Bagai mendapat tenaga baru, secepat kilat Edgar menggendong tubuh Kaluna dan berteriak pada orang-orang untuk menyiapkan mobil.

Badan Edgar tak berhenti bergetar sampai mereka tiba di rumah sakit dan Dokter Rahadi selesai menangani Kaluna. Kemudian, tubuh besarnya langsung lemas saat wanita itu dinyatakan koma.

Saat Kaluna akhirnya sadar setelah satu minggu tidak membuka mata, tanpa semua orang sadari maupun lihat, Edgar menangis cukup lama sambil menggenggam tangan kurus Kaluna ketika perempuan itu tertidur karena pengaruh obat.

Edgar menggumamkan terus kalimat maaf dan terima kasih pada Tuhan yang masih memberi kesempatan pada Kaluna untuk bertahan.

Kembali pada pemandangan di hadapannya, Edgar tersenyum tipis saat melihat Damian sedang memamerkan piringnya yang bersih pada sang mami.

"Abang bisa habisin makanannya kan, Mam. Nih, lihat, bersih!" anak itu mengangkat piringnya dengan cengiran lebar.

"Good job! Pinter Abang, bisa sampai mengkilat gini lho, piringnya," Kaluna mengacak rambut Damian sayang.

"Ade, ughaaa," seperti biasa, Lavanya menyahut tidak mau kalah. Kali ini ia ikutan mengangkat mangkuk buburnya yang juga sudah kosong.
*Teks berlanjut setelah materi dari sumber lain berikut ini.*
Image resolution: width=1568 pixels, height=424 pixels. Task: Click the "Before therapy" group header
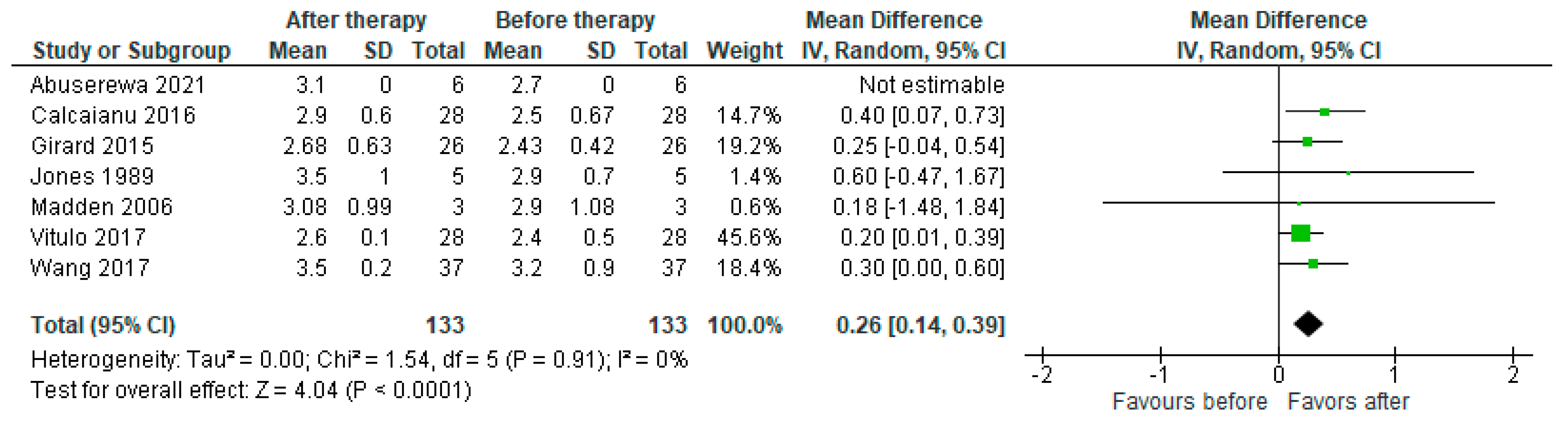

Kaluna tertawa melihat kelucuan dua keponakannya itu. Mereka memang sedang gemas-gemasnya bagi orang dewasa. Ia menghadiahi Lavanya dua acungan jempol, membuat gadis kecil itu bersorak.

Pandangan Edgar beralih saat dirasakannya seseorang menyentuh punggung tangannya di atas meja. Wajah Liliana terlihat dengan senyum tipis. Edgar mengangkat alis kanannya bertanya ada apa.

“Selesai makan, Bapak bisa tolong antar saya kembali ke rumah?” tanya gadis itu penuh harap.

Edgar terdiam sejenak, mencoba mengingat jadwalnya hari ini. Hanya ada satu sesi rapat jam tiga sore nanti, sepertinya ia cukup luang.

Alih-alih memberikan jawaban pada Liliana, Edgar malah bertanya pada Kaluna, seolah-olah sedang meminta izin pada wanita itu untuk mengantar Liliana pulang, hal yang tak pernah sekalipun ia lakukan.

“Luna, selepas ini saya akan mengantar Liliana pulang lebih dulu,” Edgar menjeda kalimatnya, menunggu respon Kaluna. Dilihatnya wanita itu tampak kebingungan.

Okay,” Kaluna akhirnya mengangguk saja, ia bingung kenapa Edgar mengatakan hal tersebut padanya.

Kalau mau nganter ya, anter aja sana, ngapain laporan ke aku?

Edgar berdehem canggung mendengar tanggapan Kaluna, menyadari kebodohannya sendiri. Sedangkan Liliana di tempat duduknya sudah jengkel setengah mampus.

Kenapa seolah-olah Edgar bersikap layaknya suami yang sedang meminta izin pada istrinya? Lalu apa posisi Liliana di sini?

Yah, walaupun dosennya itu tidak pernah mengungkapkan kata cinta atau meresmikan hubungan mereka menjadi sepasang kekasih, tetapi Edgar selalu memperlakukan dirinya lebih dari orang lain, terutama dari kalangan perempuan.

Bukankah hal tersebut sudah menegaskan posisi Liliana sebagai pemilik hati pria itu dan calon utama pendampingnya kelak?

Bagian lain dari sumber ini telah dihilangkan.